懐から拳銃を目にも止まらぬ速さで抜き取り、シルヴァへ発砲する。その銃弾は、的確にシルヴァの脳と心臓を貫いた。
「きゃああっ!」
サラの絶叫が響く。シルヴァと距離の近かったサラには、シルヴァの血液が降りかかったのだ。そのまま足の力を失い、地面にゆっくりと崩れる。
「サラ!」
ノラとシャルロッテがサラの肩を支える。そのまま、部屋の端へと移動した。
「……貴様」
侯爵が怒りを顕にする。だが、結社の男は悪びれもせずに言葉を返した。
「この男は危険です。利用できなくとも、ここで殺しておいた方が後々の禍根を断てるかと」
「私は生かしておけといったが?」
「幾ら顧客からの要望とはいえ、最優先は自分の組織のことです。この男を野放しにするよりかは、ここで」
この男の取った対応は正しい。先程の二名は、捕獲を前提とした攻撃であるため、殺傷性はそこまで高くはなく、また足や手などを狙っての攻撃だった。
男は一見組織の邪魔を排除するために冷徹な行動に出たように見える。だが、本心は違った。
男が感じたのは、恐怖。殴るだけで首から顔にかけての皮膚、筋肉、血管、背骨を粉砕したのだ。その手が自分に振られるのだと、もはやただ死を待つのみ。
ゆえに、頭に一発、保険に心臓への一発。地面に伏せるシルヴァを、ゆっくりと息を吐きながら見下ろす。
だが、突然シルヴァの指先が動いた。
「うっ、撃て!!」
もはや金切り声。男の絶叫と共に、黒衣がシルヴァの体に弾丸の雨を撃ち込む。
立ち込める硝煙の匂い、地面に落ちる無数の薬莢。弾丸の雨が止まったのは、シルヴァが指を動かしてから十秒後であった。
孔だらけとなったシルヴァを見下ろし、今度こそ安堵のため息を漏らす。だが、信じられないような光景が起こった。
血を垂れ流し、身体中に孔を開けられたシルヴァが立ち上がったのだ。

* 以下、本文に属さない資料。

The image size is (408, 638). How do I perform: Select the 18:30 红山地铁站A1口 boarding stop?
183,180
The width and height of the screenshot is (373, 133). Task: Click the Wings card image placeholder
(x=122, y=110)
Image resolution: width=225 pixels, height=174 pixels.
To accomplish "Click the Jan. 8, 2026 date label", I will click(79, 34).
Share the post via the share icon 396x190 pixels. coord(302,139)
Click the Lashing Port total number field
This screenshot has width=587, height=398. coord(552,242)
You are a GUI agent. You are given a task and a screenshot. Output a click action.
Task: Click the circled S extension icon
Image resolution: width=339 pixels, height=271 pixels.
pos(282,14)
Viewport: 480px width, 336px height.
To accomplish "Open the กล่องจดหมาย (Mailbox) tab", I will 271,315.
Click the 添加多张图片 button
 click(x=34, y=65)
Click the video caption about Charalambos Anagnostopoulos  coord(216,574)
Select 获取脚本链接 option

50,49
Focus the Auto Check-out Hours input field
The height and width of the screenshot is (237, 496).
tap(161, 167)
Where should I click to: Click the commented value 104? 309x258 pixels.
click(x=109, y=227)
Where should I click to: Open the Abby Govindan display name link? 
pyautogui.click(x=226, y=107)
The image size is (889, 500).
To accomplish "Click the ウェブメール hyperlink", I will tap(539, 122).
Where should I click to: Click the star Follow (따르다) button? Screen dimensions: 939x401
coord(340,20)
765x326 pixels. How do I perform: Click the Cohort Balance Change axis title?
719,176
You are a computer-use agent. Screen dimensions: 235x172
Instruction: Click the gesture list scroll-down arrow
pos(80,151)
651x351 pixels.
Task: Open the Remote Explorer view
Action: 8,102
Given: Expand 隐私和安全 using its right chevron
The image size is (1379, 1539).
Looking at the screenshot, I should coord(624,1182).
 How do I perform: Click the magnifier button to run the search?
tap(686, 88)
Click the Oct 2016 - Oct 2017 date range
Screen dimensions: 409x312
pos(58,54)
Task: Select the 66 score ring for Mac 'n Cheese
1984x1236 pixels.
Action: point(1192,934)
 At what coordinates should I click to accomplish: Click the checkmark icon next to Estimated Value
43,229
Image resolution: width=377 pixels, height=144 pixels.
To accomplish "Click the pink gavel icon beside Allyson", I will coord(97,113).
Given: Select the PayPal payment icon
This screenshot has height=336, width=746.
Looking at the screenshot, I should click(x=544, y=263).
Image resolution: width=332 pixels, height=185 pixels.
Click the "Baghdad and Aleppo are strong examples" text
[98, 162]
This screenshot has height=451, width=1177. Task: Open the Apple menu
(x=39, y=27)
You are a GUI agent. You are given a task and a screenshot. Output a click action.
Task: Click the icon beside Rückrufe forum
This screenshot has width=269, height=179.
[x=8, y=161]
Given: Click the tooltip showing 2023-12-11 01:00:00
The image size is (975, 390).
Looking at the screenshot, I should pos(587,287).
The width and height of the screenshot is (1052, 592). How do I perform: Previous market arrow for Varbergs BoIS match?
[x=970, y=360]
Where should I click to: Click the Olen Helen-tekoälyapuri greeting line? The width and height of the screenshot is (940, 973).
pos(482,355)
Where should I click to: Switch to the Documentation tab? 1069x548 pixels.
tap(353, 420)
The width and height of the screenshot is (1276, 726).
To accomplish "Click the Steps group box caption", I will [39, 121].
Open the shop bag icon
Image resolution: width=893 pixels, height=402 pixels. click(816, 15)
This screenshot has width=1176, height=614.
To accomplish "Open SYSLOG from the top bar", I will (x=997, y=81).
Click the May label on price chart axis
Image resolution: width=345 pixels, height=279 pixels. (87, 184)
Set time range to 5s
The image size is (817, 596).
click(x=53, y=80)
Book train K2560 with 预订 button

立ち上がりながら、シルヴァの皮膚、筋肉は灰となって霧散し、骨だけが残される。
「お、お前!アンデットなのか?」
足をすくませながら尋ねる男を一瞥した後、シルヴァであった骸骨は骨だけとなった手を大きく広げ、口を開いた。
「〈
その瞬間、侯爵、結社のリーダー格の男、桔梗の飛龍のメンバー達を除く全ての生命体は骨を残して灰となり、またその骨も時間が経った後に霧散したのであった。